It seems they are both acting in their own self-interest, using every tool at their disposal to getthe best of the negotiation.
As much as the result seems sucky for fans, that is really what both sides are supposed to be doing.
That's the point. It's in the best interest of both sides that there should be a deal. Holding on for a BETTER deal from one's own point of view until there's no deal at all is not in your self-interest. (This is a mistake that Mr Kraft does NOT seem to make.)
My impression is that each side has delegated things to their "negotiators" who lack the authority and big-heartedness to do a deal. Yes, f*** them both.

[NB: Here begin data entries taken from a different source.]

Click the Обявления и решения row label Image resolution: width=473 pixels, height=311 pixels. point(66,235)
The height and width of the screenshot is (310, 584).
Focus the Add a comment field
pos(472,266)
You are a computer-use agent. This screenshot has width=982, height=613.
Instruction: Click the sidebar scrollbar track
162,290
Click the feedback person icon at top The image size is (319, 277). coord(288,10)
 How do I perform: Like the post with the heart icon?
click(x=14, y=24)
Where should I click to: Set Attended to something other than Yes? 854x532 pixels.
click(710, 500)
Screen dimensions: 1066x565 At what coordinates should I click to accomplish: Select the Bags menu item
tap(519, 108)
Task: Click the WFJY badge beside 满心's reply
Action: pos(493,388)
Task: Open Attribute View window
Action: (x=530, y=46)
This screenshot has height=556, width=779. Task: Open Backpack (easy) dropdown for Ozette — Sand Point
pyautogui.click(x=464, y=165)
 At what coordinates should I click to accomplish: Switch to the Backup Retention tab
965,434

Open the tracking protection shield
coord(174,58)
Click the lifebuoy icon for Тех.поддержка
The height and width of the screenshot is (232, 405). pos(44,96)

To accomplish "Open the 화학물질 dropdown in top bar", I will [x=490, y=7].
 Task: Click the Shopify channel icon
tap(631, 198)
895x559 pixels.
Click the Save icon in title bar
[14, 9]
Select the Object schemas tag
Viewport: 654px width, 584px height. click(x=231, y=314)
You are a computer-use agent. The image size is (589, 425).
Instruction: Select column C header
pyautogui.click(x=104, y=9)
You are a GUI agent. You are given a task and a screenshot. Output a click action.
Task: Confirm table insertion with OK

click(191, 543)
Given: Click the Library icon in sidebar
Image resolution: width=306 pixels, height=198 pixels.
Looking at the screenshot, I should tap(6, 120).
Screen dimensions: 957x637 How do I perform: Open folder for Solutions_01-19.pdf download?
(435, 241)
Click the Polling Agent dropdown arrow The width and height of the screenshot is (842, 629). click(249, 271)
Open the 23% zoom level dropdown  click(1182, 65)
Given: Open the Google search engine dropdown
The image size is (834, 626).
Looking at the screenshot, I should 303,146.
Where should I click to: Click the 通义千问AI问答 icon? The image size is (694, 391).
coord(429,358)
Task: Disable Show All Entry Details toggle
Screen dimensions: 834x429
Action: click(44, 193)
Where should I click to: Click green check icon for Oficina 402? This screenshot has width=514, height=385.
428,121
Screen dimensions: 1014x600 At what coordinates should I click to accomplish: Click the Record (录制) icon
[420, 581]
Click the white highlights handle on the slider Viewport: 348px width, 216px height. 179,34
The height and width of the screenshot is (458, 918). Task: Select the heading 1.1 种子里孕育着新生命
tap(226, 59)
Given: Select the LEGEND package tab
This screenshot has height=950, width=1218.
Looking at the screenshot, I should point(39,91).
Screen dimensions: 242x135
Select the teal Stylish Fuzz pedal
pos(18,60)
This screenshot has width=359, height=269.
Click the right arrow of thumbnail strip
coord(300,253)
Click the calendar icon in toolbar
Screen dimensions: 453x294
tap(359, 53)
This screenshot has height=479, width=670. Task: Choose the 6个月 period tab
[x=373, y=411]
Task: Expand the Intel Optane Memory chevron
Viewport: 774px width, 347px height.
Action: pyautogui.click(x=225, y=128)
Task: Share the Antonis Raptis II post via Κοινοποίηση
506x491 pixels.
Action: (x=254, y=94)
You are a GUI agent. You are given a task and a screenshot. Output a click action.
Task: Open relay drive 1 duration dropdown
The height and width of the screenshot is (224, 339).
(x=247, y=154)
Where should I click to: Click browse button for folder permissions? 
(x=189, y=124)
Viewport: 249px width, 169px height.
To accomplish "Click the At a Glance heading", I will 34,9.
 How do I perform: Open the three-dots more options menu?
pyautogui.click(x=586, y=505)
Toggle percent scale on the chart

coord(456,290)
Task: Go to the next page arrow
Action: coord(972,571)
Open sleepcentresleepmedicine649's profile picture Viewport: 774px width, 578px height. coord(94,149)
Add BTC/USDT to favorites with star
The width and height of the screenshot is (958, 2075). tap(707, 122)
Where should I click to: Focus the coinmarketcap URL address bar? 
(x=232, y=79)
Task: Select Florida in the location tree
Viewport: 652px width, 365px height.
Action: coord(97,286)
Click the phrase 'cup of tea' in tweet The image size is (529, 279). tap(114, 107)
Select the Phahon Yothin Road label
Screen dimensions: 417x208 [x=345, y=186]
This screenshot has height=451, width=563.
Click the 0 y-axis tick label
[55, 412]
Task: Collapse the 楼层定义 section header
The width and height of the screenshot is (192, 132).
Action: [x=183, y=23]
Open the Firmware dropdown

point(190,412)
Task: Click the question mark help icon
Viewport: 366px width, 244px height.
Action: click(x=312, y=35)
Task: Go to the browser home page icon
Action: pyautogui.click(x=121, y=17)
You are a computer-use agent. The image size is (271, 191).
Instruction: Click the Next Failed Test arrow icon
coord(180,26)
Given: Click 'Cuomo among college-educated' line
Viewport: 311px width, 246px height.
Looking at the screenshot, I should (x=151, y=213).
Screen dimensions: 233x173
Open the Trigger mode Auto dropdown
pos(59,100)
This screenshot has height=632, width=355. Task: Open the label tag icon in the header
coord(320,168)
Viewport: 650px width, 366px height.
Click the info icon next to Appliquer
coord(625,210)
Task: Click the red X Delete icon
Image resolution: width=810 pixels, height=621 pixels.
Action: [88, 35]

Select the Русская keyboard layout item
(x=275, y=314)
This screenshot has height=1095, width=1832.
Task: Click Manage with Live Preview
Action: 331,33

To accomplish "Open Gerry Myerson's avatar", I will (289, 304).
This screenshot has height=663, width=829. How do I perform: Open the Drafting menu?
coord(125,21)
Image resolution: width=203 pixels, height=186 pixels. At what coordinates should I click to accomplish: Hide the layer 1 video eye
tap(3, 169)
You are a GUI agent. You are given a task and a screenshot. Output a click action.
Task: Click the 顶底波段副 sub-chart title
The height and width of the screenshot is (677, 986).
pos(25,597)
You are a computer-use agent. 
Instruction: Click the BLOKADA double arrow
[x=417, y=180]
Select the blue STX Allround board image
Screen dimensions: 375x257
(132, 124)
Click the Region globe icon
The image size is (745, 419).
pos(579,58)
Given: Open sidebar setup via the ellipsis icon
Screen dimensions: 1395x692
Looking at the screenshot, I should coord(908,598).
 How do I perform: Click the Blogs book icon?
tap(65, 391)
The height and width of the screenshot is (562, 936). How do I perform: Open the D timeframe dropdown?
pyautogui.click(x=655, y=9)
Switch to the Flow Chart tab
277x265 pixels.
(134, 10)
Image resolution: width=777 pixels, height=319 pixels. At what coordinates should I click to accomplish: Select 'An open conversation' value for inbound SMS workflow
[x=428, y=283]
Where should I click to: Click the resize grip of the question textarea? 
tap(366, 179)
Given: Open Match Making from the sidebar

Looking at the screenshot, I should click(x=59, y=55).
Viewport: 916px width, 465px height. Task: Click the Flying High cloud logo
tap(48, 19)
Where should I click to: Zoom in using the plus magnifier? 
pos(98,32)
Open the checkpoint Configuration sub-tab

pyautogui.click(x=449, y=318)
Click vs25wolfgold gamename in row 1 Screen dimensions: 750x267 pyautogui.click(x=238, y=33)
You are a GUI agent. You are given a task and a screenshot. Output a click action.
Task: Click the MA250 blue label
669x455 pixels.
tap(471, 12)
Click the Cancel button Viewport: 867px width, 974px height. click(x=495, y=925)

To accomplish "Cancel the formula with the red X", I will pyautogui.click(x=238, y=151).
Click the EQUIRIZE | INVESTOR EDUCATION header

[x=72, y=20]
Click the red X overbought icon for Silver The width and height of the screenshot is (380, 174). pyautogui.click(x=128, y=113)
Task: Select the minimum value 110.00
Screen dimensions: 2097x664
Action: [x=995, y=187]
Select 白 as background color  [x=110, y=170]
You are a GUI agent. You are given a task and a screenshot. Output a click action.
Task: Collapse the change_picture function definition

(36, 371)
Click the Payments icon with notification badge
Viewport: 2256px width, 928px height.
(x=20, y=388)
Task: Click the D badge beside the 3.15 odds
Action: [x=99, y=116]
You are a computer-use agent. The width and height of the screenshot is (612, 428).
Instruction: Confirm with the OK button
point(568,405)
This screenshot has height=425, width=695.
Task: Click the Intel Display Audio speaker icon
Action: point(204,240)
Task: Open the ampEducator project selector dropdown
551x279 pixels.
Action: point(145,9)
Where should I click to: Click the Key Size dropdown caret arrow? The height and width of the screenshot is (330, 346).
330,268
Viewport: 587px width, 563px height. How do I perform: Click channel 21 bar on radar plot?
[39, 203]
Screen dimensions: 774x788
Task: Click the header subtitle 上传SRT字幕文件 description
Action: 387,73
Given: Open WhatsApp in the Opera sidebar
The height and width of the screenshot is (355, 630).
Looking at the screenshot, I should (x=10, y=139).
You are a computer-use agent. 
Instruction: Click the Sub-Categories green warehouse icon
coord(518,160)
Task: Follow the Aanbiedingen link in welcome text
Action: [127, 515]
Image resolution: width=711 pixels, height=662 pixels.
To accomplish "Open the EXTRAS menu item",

See, I think both sides see no deal as increasing their bargaining power.
The union thinks decertification will screw the owners, and the owners appear to think dealing with this union is not their best course of action.
I think the time to take the deal on the table instead of no deal at all is very far away in their viewpoint.
Don't know where you get that characterization of Kraft, he and BB have allowed many players to walk because they wouldn't bend.
Maybe we should boycott the 1st game, if and when they get a CBA..
I simply can't understand how the owners got the networks to agree to give them $4 billion for NOT playing. Seems to me that was money tucked into the contract that should have been in the yearly average. Can't understand how the networks agreed to that.
So many posters are saying regular business doesn't work this way with the workers making demands. The NFL is not a regular business. Bosses do not antagonize their best earners...they try to give them reason to stay.
Because it wasn't all stick, no carrot.
What that agreement does is say that "OK, you still have to pay up front, but if we don't have a product to give you, then you get those weeks back for free at the end of the contract."
Free?
And the players don't get paid?
The owners pocket the money during the lockout year?
Funny how that works.
I thought the owners pledged to share revenue with the players.
This is why the NFL lost the court case.
OK. But I don't think ego is motiviating either side.Well, I think a deal of some sort is in the interests of both sides. If you're right (you may be) about what they think then I think they are both misguided (to put it mildly).
I don't think that Mr Kraft is perfect, but, from what I can gather, he isn't one of those people who lets his ego and the idea that he has to be SEEN to get the best of a deal get in the way of actually making a deal. I tend to think that the players who have walked have walked because their agents insisted on "top dollar" and BB and Kraft wouldn't do that. That's not unreasonable, in my view.
Come to think of it, I don't know exactly how the accounting works (I've never had a desire to wade into that section of the CBA, which might be the best sleep aid known to man), but if that is how it works, then, yeah, it's fairly obvious that's why they lost that case.